Requirements. Reproduce the data from the line containing "You are a computer-use agent." through the line containing "Instruction: Click the Coursera logo", inclusive.

Provided records.

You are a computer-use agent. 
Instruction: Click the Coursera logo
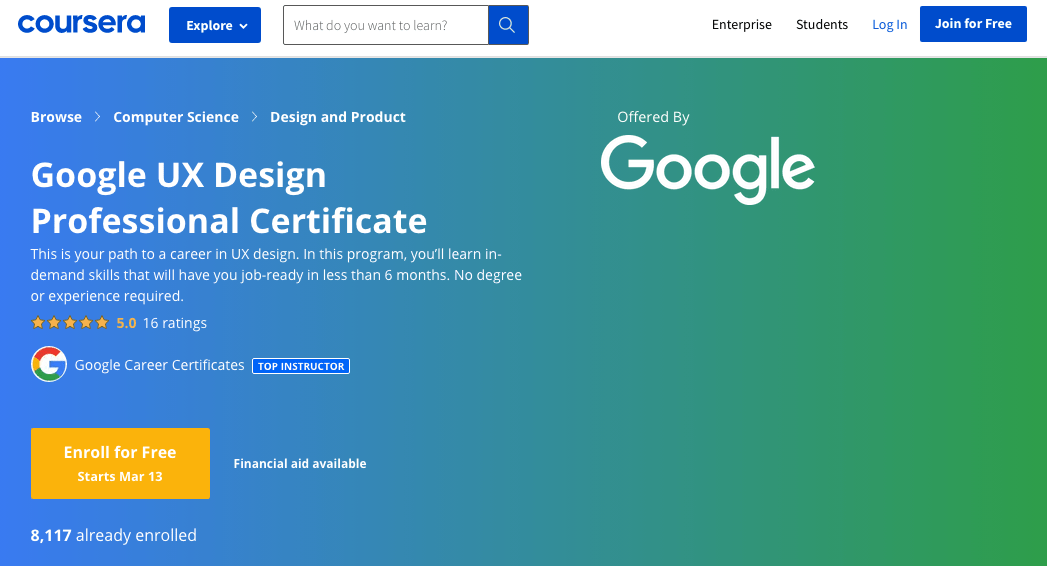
* * *
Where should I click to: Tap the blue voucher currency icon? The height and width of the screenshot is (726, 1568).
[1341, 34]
==
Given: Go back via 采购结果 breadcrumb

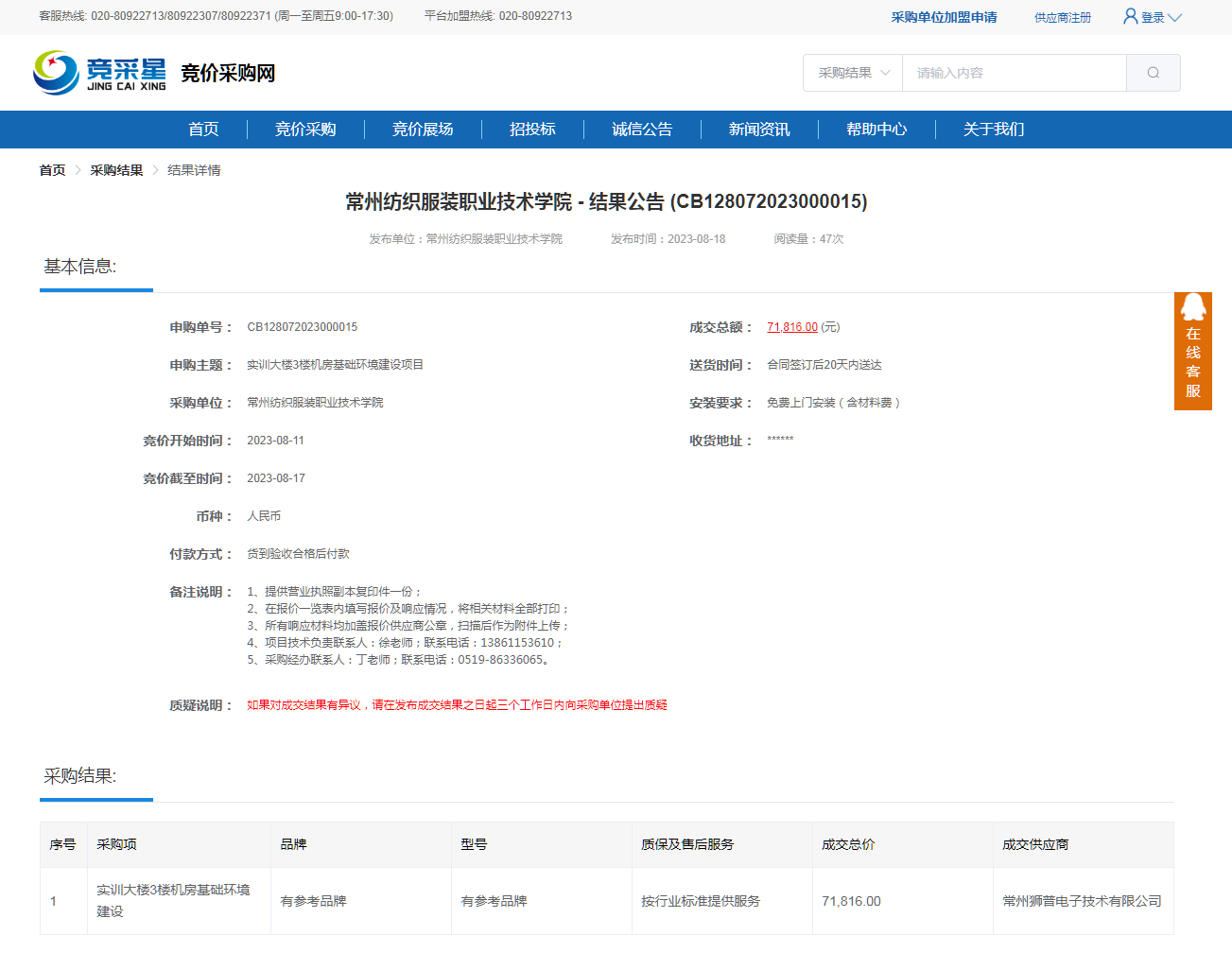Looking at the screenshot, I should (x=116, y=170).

Answer to this exercise.
You are a computer-use agent. 
Instruction: Click the Coursera logo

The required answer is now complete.